The entire thing is a few hundred lines of code. Setting up the tool definitions took longer than writing the database logic, because the tool descriptions need to be clear enough for the AI to use them correctly.

Here's what I learned building it:

Tool descriptions are prompts. The description you give each tool is essentially a prompt that tells the AI when to use it. A vague description like "manages posts" leads to the AI using the wrong tool. A precise description like "creates a new blog post with all required fields, returns the created post's ID" leads to correct usage every time.

Input validation matters more than you'd think. The AI sometimes passes unexpected types: a number where you expect a string, or a missing required field. Zod validation on every tool input catches these cleanly and returns helpful error messages that the AI can learn from.

Separate read and write tools. I initially had a single blog_manage tool that handled all operations. Splitting it into blog_create, blog_update, blog_get, etc. made the AI dramatically more accurate. One tool per action is clearer than one tool with a mode parameter.

Return useful responses. When blog_publish succeeds, it returns the full post object with the new status and timestamp. This gives the AI context for its next message. "Published 'Regulated AI' on May 17, 2026" is more useful than "Success."

The Workflow

Here's how I actually use it:

Drafting: I tell Claude what I want to write about. It drafts the article in conversation, we iterate, and when it's ready, it calls blog_create to save it as a draft in MongoDB.

Editing: I can say "update the excerpt of the regulated AI article" and Claude calls blog_update with the new excerpt. No admin panel needed.

Publishing: "Publish the regulated AI article." Claude calls blog_publish. The post goes live on the site immediately.

Batch operations: "Show me all draft posts." Claude calls blog_list with a status filter. "Publish all posts in the Aviation category." Claude calls blog_list, filters the results, and calls blog_publish on each one.

CRM management: "How many new messages do I have?" Claude calls crm_stats. "Mark the message from John as replied and add a note that I sent him a LinkedIn message." Claude calls crm_update.

The natural language interface means I never need to remember field names, API endpoints, or database schemas.
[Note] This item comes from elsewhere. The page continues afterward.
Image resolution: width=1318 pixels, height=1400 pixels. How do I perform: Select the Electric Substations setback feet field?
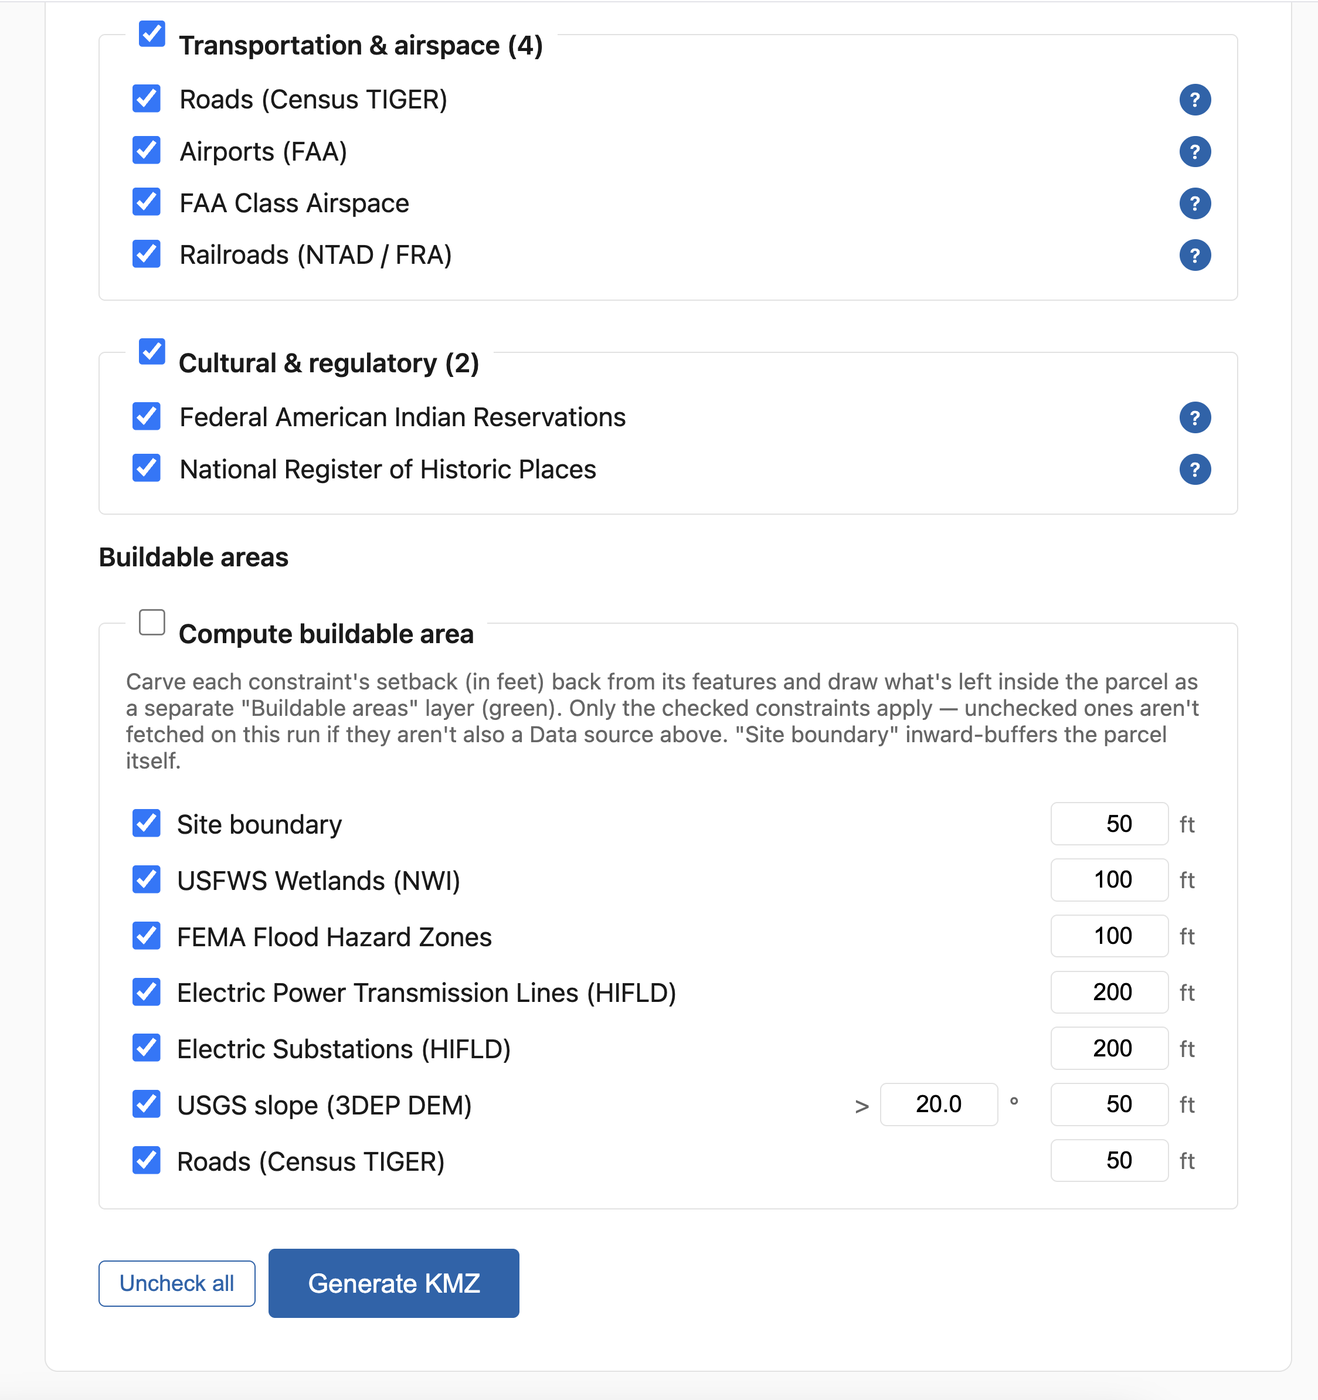(1109, 1048)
I just describe what I want in plain English and the MCP server handles the translation.

What MCP Changes

MCP isn't just a developer tool. It's a new interaction paradigm.

Traditional software has a GUI layer between the user and the data. You click buttons, fill forms, navigate menus. The GUI is the interface.

MCP removes the GUI for operations that don't need visual feedback. Changing a blog post's status doesn't require a visual interface. It's a state change. Querying message counts doesn't require a dashboard. It's a number. Adding internal notes to a contact doesn't require a textarea. It's text.

The operations that benefit from a GUI (visual editing, image placement, layout preview) still use the admin panel. But the 80% of content management that's just data operations? That's faster through conversation.

I think this pattern will expand. Every SaaS product that has an API will eventually have an MCP server. Your project management tool, your analytics dashboard, your deployment pipeline, all accessible through natural conversation with an AI assistant.

The developers who build these MCP servers will have a significant advantage. Not because the technology is hard (it isn't) but because designing good tool interfaces requires understanding both the AI's capabilities and the user's workflow. That combination of AI literacy and domain knowledge is rare.

Getting Started

If you want to build your own MCP server, here's what you need:

  1. A system with an API or database you want the AI to access
  2. The MCP SDK (TypeScript or Python)
  3. Tool definitions: functions with clear names, descriptions, and input schemas
  4. A running MCP-compatible AI client (Claude Code, Claude Desktop, etc.)

The simplest MCP server is three tools: read, write, and list. Start there. Add tools as you discover workflows that benefit from AI access.

The investment is small. The payoff (managing your systems through natural conversation instead of context-switching between GUIs) is surprisingly large.